What’s the story behind the story? What inspired you to write Burn This City to the Ground?
Burn This City to the Ground is a memoir about my time living, volunteering, and caring for a quadriplegic individual in downtown Minneapolis. It is the sequel to my first book, “Corners Untouched by Madness.” My client and I always talked about how there aren’t many stories about quadriplegics living off the system, and that in most books and movies they only tell stories about wealthy individuals who are paralyzed.
So, the book was initially supposed to be about caregiving. However, at the time I began writing the story in 2018 and 2019 I was volunteering at the homeless shelter where George Floyd was a security guard. Even then there was a character based on him in my manuscript named “Hakeem.” He was only briefly mentioned but was a reoccurring character. When my first book was published I put the story aside and kind of forgot about it. Then as everyone knows the pandemic happened, Floyd was murdered and everything changed forever.
When my first book won an honorable mention nod in a writing contest in early 2021 I revisited this story and realized Floyd was in it. I rewrote two thirds of the book to include the pandemic, riots and our parallel lives to everything that happened. The finished manuscript became “Burn This City to the Ground.”
If you had to pick theme songs for the main characters of Burn This City to the Ground, what would they be?
When I was working at the homeless shelter I listened to Sade a lot. “The Big Unknown” had just been released as a single and now whenever I hear it I am reminded of that time in my life. My client really enjoyed “The Sound of Silence” Simon and Garfunkel cover that Disturbed recorded. As for the book as a whole I would play “Heaven Help Me” by Zach Williams. It’s a touching tribute to Floyd and everything that is happening in our lives in the book.
What’s your favorite genre to read? Is it the same as your favorite genre to write?
I really enjoy the classics. My favorite Stories are Les Miserables and the Count of Monte Cristo. I believe that some of the bravest stories have already been told and we are just building on these timeless themes that are woven through humanity from the earliest days. Spiritual texts also intrigue me and how religion has influenced storytelling from the very beginning. I have honestly only written memoir and poetry so far. Everything we write was once something we felt in our everyday lives so I feel there is a bit of memoir in everything. All literature is built upon memoir and personal experiences.
What books are on your TBR pile right now?

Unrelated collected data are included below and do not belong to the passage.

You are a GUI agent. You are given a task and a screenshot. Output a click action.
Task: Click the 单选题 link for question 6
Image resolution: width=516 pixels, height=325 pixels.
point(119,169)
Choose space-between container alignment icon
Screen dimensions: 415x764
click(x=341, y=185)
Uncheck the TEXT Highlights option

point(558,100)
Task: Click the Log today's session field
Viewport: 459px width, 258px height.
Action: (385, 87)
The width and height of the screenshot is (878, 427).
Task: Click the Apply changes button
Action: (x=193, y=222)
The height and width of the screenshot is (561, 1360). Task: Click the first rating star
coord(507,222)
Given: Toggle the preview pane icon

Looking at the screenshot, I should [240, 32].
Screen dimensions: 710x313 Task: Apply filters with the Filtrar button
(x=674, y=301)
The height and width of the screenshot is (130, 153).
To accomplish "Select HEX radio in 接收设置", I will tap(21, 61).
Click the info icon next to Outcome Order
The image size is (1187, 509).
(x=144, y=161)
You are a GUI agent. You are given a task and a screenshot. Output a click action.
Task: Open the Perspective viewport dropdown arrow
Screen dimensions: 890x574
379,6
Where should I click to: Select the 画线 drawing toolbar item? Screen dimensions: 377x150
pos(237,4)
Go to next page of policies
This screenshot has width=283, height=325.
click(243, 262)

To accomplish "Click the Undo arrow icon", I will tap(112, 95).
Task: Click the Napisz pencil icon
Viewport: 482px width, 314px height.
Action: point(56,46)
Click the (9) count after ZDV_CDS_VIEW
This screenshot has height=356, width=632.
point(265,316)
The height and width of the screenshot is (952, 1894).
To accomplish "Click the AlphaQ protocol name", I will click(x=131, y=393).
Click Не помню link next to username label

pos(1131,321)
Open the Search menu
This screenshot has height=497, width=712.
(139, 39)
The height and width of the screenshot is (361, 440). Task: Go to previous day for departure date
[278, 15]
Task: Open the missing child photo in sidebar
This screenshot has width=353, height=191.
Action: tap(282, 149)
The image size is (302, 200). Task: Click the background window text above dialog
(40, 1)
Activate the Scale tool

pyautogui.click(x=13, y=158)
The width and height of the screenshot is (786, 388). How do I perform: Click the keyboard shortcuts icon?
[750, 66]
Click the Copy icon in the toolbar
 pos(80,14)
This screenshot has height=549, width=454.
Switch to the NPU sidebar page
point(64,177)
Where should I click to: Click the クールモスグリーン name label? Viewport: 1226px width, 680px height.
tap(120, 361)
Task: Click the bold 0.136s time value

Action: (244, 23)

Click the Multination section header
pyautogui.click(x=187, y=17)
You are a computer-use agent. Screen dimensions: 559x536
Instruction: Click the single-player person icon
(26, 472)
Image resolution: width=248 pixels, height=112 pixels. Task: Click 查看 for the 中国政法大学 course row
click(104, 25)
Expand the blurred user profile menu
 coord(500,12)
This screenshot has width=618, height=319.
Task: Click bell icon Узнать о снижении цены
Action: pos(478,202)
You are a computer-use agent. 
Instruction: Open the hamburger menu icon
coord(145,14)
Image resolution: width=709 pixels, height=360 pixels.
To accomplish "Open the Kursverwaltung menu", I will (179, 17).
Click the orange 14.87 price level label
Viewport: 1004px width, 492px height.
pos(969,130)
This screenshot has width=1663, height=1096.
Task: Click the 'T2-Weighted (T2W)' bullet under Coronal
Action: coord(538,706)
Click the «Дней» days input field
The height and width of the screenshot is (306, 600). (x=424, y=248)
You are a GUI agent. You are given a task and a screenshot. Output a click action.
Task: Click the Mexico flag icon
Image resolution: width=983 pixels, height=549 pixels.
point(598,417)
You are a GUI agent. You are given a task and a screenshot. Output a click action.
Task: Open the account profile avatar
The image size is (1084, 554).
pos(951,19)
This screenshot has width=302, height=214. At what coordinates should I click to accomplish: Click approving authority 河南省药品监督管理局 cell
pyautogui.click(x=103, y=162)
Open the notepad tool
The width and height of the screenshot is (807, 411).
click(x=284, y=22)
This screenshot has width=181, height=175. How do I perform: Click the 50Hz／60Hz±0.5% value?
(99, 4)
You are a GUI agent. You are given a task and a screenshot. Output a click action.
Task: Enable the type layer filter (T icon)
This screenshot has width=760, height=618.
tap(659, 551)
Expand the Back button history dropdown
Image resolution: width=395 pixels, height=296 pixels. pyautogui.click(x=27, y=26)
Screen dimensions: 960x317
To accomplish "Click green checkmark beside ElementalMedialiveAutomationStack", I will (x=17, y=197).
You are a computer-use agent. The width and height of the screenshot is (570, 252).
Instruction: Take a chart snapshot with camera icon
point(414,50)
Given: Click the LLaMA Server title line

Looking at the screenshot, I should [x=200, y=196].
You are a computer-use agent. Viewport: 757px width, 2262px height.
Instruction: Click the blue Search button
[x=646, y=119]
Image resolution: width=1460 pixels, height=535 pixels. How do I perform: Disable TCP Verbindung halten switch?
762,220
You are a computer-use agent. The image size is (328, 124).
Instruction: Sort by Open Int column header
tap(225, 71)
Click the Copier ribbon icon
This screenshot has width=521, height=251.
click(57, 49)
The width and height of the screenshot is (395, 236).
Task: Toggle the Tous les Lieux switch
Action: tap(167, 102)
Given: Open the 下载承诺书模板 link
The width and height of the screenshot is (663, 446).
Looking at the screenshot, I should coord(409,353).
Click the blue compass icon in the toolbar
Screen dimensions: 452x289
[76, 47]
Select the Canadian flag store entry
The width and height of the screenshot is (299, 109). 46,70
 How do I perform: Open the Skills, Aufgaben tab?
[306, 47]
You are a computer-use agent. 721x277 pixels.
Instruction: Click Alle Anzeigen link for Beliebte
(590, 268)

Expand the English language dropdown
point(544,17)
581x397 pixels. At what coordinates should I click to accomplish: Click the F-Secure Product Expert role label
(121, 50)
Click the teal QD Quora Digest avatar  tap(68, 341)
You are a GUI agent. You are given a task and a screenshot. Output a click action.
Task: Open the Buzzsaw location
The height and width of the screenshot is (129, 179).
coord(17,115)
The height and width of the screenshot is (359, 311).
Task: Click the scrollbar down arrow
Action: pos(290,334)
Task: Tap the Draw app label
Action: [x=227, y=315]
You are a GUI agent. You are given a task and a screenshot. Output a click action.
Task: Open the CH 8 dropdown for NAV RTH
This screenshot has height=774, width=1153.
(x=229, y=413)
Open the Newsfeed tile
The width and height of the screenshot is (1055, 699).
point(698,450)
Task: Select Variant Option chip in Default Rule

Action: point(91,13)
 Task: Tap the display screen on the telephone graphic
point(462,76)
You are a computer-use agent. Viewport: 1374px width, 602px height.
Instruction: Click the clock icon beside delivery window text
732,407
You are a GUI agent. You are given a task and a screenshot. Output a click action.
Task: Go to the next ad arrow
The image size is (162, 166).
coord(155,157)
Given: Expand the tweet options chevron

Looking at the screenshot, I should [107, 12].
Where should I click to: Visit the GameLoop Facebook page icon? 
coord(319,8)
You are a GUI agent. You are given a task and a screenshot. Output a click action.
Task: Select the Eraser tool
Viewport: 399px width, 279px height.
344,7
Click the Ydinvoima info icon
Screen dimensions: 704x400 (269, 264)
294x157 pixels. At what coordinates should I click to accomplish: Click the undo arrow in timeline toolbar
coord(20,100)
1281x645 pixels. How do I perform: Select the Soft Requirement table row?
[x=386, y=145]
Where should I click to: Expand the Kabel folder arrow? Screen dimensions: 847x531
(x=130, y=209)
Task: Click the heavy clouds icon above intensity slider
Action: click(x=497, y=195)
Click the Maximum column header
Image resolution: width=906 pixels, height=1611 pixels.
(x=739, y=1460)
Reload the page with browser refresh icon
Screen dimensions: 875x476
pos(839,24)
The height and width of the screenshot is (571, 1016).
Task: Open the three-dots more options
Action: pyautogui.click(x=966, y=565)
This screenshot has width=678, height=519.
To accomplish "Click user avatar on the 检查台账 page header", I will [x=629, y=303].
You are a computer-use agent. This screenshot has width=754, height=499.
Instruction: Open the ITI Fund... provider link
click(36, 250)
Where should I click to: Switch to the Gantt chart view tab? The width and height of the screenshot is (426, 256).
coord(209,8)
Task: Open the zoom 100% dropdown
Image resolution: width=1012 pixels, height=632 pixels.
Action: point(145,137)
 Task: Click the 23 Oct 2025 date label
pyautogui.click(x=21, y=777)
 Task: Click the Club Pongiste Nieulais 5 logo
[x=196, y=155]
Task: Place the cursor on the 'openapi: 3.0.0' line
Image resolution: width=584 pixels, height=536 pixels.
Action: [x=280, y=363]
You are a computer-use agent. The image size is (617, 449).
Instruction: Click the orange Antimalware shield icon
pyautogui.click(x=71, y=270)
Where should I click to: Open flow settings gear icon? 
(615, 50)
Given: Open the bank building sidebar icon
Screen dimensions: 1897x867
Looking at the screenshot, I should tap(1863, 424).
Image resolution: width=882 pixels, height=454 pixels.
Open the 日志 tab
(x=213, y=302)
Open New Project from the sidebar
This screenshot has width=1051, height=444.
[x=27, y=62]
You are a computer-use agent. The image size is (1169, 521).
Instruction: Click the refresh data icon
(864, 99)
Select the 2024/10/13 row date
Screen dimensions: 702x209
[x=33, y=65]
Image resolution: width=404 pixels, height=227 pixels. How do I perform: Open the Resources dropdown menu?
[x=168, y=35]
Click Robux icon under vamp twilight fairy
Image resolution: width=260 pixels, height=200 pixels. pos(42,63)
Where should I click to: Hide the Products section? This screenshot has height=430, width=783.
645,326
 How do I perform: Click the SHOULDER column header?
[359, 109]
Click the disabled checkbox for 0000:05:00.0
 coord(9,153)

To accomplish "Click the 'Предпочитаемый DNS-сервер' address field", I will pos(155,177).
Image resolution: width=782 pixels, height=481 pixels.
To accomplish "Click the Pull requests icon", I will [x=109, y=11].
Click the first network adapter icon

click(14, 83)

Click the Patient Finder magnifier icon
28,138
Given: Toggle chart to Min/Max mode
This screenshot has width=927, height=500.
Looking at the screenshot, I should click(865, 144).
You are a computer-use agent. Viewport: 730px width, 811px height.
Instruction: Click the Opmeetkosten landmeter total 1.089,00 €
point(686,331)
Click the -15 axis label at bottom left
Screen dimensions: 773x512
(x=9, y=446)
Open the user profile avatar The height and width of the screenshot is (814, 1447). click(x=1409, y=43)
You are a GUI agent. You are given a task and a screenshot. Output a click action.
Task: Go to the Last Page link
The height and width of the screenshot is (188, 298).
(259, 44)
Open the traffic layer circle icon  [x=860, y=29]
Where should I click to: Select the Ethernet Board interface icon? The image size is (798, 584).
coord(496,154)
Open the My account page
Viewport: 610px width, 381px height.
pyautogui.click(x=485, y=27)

There is a comic book about my hometown in Minnesota called “Winona Forever” that is on my desk right now. I just finished an outstanding young adult novel by my friend Marissa Lete called “Echoes” and she just gave me an ARC of its sequel, “Anomalies.” I have slowly been reading “Great Expectations” by Charles Dickens because I never knew the story growing up. I have a huge stack of books to read and reread. Longest running currently reading is Hindu Yogi Paramahansa Yogananda’s explanation of the bible “The Second Coming of Christ: The Resurrection of the Christ Within You.” Safe to say the extended journey has been eye-opening.
What scene in your book was your favorite to write?
My favorite scene to write in Burn This City to the Ground was the ending. Sam, my quadriplegic client, has a “it is better to burn out than fade away” moment that closely ties into the title of the book. The epilogue was also a therapeutic experience as I ended the story for the reader in a way that the book could still end in reality. It hits hard for me and I cry a little every time I read through it.
Do you have any quirky writing habits? (lucky mugs, cats on laps, etc.)
I don’t have any super weird writing habits. I need silence and maybe a stiff drink. It’s like Hemingway said, “Write drunk, edit sober.”
Do you have a motto, quote, or philosophy you live by?
I live by the words of Kahlil Gibran spoken by “the prophet” in his book of the same name. My father gifted me the book as a teenager and I didn’t read it until I was thirty-three. Fifteen years without a read, moving probably ten times all around Minnesota. So glad it stayed with me. I credit the cover designer with that one. Not just a good book but makes you look well-read when on your shelf.
If you could choose one thing for readers to remember after reading your book, what would it be?
In the immortal words of Mother Theresa, “I have found the paradox, that if you love until it hurts, there can be no more hurt, only more love.” Even though it doesn’t say that in my stories, that is what they are about. My first book is called “Corners Untouched by Madness” and it is about a time I loved some one so much I was committed by a court to a mental hospital. My brother once told me, “Follow your dream or follow your main squeeze? At some point nearly every human will face this quandary, whether they are 17 or 75.” I write books now.